▶ _What the exercise asks_
Reproduce all the entries, matching the original word for word.

---

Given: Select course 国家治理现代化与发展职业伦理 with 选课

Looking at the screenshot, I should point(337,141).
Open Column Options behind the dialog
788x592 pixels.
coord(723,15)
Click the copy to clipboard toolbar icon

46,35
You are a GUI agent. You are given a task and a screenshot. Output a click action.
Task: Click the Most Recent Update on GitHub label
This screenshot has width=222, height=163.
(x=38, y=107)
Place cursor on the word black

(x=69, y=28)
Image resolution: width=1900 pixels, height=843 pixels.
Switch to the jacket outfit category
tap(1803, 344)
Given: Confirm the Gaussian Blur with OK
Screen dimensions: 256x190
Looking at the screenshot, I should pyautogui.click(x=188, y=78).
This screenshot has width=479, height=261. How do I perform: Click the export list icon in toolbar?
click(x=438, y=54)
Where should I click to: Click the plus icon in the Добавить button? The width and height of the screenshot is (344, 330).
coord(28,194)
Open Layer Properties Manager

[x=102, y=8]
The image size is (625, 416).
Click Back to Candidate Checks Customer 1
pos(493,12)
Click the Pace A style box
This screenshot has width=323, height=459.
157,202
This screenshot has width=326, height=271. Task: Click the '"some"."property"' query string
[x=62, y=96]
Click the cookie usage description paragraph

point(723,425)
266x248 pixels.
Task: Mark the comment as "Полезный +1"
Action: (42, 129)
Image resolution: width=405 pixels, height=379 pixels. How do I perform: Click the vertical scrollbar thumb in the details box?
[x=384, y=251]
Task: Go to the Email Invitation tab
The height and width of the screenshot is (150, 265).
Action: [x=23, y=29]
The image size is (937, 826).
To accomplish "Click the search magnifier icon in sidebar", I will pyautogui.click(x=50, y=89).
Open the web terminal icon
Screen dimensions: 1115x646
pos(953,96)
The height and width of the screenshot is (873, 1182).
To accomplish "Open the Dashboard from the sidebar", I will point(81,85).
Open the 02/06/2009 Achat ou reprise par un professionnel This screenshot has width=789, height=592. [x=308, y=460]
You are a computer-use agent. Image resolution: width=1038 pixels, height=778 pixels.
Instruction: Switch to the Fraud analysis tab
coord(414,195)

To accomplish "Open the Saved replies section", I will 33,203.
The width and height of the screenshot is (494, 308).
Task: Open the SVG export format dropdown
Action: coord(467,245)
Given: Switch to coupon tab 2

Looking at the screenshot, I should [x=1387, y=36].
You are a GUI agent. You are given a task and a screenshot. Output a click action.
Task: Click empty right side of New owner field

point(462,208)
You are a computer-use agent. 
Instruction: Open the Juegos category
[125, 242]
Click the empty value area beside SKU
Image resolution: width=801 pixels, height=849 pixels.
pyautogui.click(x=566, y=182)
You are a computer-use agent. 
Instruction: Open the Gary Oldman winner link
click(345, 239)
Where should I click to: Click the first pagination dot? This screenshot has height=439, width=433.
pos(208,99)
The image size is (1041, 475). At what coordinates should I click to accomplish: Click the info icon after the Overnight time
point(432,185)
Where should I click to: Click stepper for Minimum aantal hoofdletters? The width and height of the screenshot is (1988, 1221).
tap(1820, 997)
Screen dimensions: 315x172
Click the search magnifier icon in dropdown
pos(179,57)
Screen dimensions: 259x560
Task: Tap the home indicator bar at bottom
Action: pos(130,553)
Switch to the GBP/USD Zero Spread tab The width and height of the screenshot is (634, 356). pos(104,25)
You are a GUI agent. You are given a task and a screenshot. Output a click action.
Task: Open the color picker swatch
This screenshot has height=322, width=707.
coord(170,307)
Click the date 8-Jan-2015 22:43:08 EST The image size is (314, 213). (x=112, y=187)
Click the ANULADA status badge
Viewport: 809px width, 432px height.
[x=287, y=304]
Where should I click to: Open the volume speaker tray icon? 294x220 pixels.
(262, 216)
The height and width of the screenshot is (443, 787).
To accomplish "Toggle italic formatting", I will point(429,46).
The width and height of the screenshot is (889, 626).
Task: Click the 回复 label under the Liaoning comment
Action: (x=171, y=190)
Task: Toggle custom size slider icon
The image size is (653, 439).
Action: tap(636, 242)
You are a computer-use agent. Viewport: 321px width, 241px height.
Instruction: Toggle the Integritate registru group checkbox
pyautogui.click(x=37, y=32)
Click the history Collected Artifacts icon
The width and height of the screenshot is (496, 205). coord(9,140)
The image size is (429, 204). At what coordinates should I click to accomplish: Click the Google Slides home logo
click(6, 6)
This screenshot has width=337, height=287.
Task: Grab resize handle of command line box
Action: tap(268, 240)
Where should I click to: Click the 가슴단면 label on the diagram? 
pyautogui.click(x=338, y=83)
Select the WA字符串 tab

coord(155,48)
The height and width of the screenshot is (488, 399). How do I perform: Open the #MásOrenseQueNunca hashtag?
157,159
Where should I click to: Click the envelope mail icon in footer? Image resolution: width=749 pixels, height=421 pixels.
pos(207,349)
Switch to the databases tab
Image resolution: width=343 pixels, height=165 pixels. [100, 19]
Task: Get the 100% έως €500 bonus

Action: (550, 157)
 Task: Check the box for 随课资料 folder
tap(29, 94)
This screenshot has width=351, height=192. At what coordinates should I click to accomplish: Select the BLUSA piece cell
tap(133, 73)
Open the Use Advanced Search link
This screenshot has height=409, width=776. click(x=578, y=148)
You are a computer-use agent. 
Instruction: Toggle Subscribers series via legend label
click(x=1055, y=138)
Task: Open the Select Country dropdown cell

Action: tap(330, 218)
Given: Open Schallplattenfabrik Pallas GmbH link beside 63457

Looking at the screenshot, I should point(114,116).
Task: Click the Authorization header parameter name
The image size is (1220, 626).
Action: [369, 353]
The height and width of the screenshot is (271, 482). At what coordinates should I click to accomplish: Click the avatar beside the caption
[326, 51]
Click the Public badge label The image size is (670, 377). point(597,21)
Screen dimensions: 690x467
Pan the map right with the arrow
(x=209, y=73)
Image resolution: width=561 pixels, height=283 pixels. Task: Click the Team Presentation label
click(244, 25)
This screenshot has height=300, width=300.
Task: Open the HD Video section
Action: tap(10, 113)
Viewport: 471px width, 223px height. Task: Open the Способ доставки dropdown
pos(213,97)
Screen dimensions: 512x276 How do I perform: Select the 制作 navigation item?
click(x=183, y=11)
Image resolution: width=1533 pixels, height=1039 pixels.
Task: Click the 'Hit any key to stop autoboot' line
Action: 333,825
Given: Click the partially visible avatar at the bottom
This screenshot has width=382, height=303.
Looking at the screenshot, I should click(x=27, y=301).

---

▶ _Expected answer_
Given: Select course 国家治理现代化与发展职业伦理 with 选课

Looking at the screenshot, I should point(337,141).
Open Column Options behind the dialog
788x592 pixels.
coord(723,15)
Click the copy to clipboard toolbar icon

46,35
You are a GUI agent. You are given a task and a screenshot. Output a click action.
Task: Click the Most Recent Update on GitHub label
This screenshot has width=222, height=163.
(x=38, y=107)
Place cursor on the word black

(x=69, y=28)
Image resolution: width=1900 pixels, height=843 pixels.
Switch to the jacket outfit category
tap(1803, 344)
Given: Confirm the Gaussian Blur with OK
Screen dimensions: 256x190
Looking at the screenshot, I should pyautogui.click(x=188, y=78).
This screenshot has width=479, height=261. How do I perform: Click the export list icon in toolbar?
click(x=438, y=54)
Where should I click to: Click the plus icon in the Добавить button? The width and height of the screenshot is (344, 330).
coord(28,194)
Open Layer Properties Manager

[x=102, y=8]
The image size is (625, 416).
Click Back to Candidate Checks Customer 1
pos(493,12)
Click the Pace A style box
This screenshot has width=323, height=459.
157,202
This screenshot has width=326, height=271. Task: Click the '"some"."property"' query string
[x=62, y=96]
Click the cookie usage description paragraph

point(723,425)
266x248 pixels.
Task: Mark the comment as "Полезный +1"
Action: (42, 129)
Image resolution: width=405 pixels, height=379 pixels. How do I perform: Click the vertical scrollbar thumb in the details box?
[x=384, y=251]
Task: Go to the Email Invitation tab
The height and width of the screenshot is (150, 265).
Action: [x=23, y=29]
The image size is (937, 826).
To accomplish "Click the search magnifier icon in sidebar", I will pyautogui.click(x=50, y=89).
Open the web terminal icon
Screen dimensions: 1115x646
pos(953,96)
The height and width of the screenshot is (873, 1182).
To accomplish "Open the Dashboard from the sidebar", I will point(81,85).
Open the 02/06/2009 Achat ou reprise par un professionnel This screenshot has width=789, height=592. [x=308, y=460]
You are a computer-use agent. Image resolution: width=1038 pixels, height=778 pixels.
Instruction: Switch to the Fraud analysis tab
coord(414,195)

To accomplish "Open the Saved replies section", I will 33,203.
The width and height of the screenshot is (494, 308).
Task: Open the SVG export format dropdown
Action: coord(467,245)
Given: Switch to coupon tab 2

Looking at the screenshot, I should [x=1387, y=36].
You are a GUI agent. You are given a task and a screenshot. Output a click action.
Task: Click empty right side of New owner field

point(462,208)
You are a computer-use agent. 
Instruction: Open the Juegos category
[125, 242]
Click the empty value area beside SKU
Image resolution: width=801 pixels, height=849 pixels.
pyautogui.click(x=566, y=182)
You are a computer-use agent. 
Instruction: Open the Gary Oldman winner link
click(345, 239)
Where should I click to: Click the first pagination dot? This screenshot has height=439, width=433.
pos(208,99)
The image size is (1041, 475). At what coordinates should I click to accomplish: Click the info icon after the Overnight time
point(432,185)
Where should I click to: Click stepper for Minimum aantal hoofdletters? The width and height of the screenshot is (1988, 1221).
tap(1820, 997)
Screen dimensions: 315x172
Click the search magnifier icon in dropdown
pos(179,57)
Screen dimensions: 259x560
Task: Tap the home indicator bar at bottom
Action: pos(130,553)
Switch to the GBP/USD Zero Spread tab The width and height of the screenshot is (634, 356). pos(104,25)
You are a GUI agent. You are given a task and a screenshot. Output a click action.
Task: Open the color picker swatch
This screenshot has height=322, width=707.
coord(170,307)
Click the date 8-Jan-2015 22:43:08 EST The image size is (314, 213). (x=112, y=187)
Click the ANULADA status badge
Viewport: 809px width, 432px height.
[x=287, y=304]
Where should I click to: Open the volume speaker tray icon? 294x220 pixels.
(262, 216)
The height and width of the screenshot is (443, 787).
To accomplish "Toggle italic formatting", I will point(429,46).
The width and height of the screenshot is (889, 626).
Task: Click the 回复 label under the Liaoning comment
Action: (x=171, y=190)
Task: Toggle custom size slider icon
The image size is (653, 439).
Action: tap(636, 242)
You are a computer-use agent. Viewport: 321px width, 241px height.
Instruction: Toggle the Integritate registru group checkbox
pyautogui.click(x=37, y=32)
Click the history Collected Artifacts icon
The width and height of the screenshot is (496, 205). coord(9,140)
The image size is (429, 204). At what coordinates should I click to accomplish: Click the Google Slides home logo
click(6, 6)
This screenshot has width=337, height=287.
Task: Grab resize handle of command line box
Action: tap(268, 240)
Where should I click to: Click the 가슴단면 label on the diagram? 
pyautogui.click(x=338, y=83)
Select the WA字符串 tab

coord(155,48)
The height and width of the screenshot is (488, 399). How do I perform: Open the #MásOrenseQueNunca hashtag?
157,159
Where should I click to: Click the envelope mail icon in footer? Image resolution: width=749 pixels, height=421 pixels.
pos(207,349)
Switch to the databases tab
Image resolution: width=343 pixels, height=165 pixels. [100, 19]
Task: Get the 100% έως €500 bonus

Action: (550, 157)
 Task: Check the box for 随课资料 folder
tap(29, 94)
This screenshot has width=351, height=192. At what coordinates should I click to accomplish: Select the BLUSA piece cell
tap(133, 73)
Open the Use Advanced Search link
This screenshot has height=409, width=776. click(x=578, y=148)
You are a computer-use agent. 
Instruction: Toggle Subscribers series via legend label
click(x=1055, y=138)
Task: Open the Select Country dropdown cell

Action: tap(330, 218)
Given: Open Schallplattenfabrik Pallas GmbH link beside 63457

Looking at the screenshot, I should point(114,116).
Task: Click the Authorization header parameter name
The image size is (1220, 626).
Action: [369, 353]
The height and width of the screenshot is (271, 482). At what coordinates should I click to accomplish: Click the avatar beside the caption
[326, 51]
Click the Public badge label The image size is (670, 377). point(597,21)
Screen dimensions: 690x467
Pan the map right with the arrow
(x=209, y=73)
Image resolution: width=561 pixels, height=283 pixels. Task: Click the Team Presentation label
click(244, 25)
This screenshot has height=300, width=300.
Task: Open the HD Video section
Action: tap(10, 113)
Viewport: 471px width, 223px height. Task: Open the Способ доставки dropdown
pos(213,97)
Screen dimensions: 512x276 How do I perform: Select the 制作 navigation item?
click(x=183, y=11)
Image resolution: width=1533 pixels, height=1039 pixels.
Task: Click the 'Hit any key to stop autoboot' line
Action: 333,825
Given: Click the partially visible avatar at the bottom
This screenshot has width=382, height=303.
Looking at the screenshot, I should click(x=27, y=301).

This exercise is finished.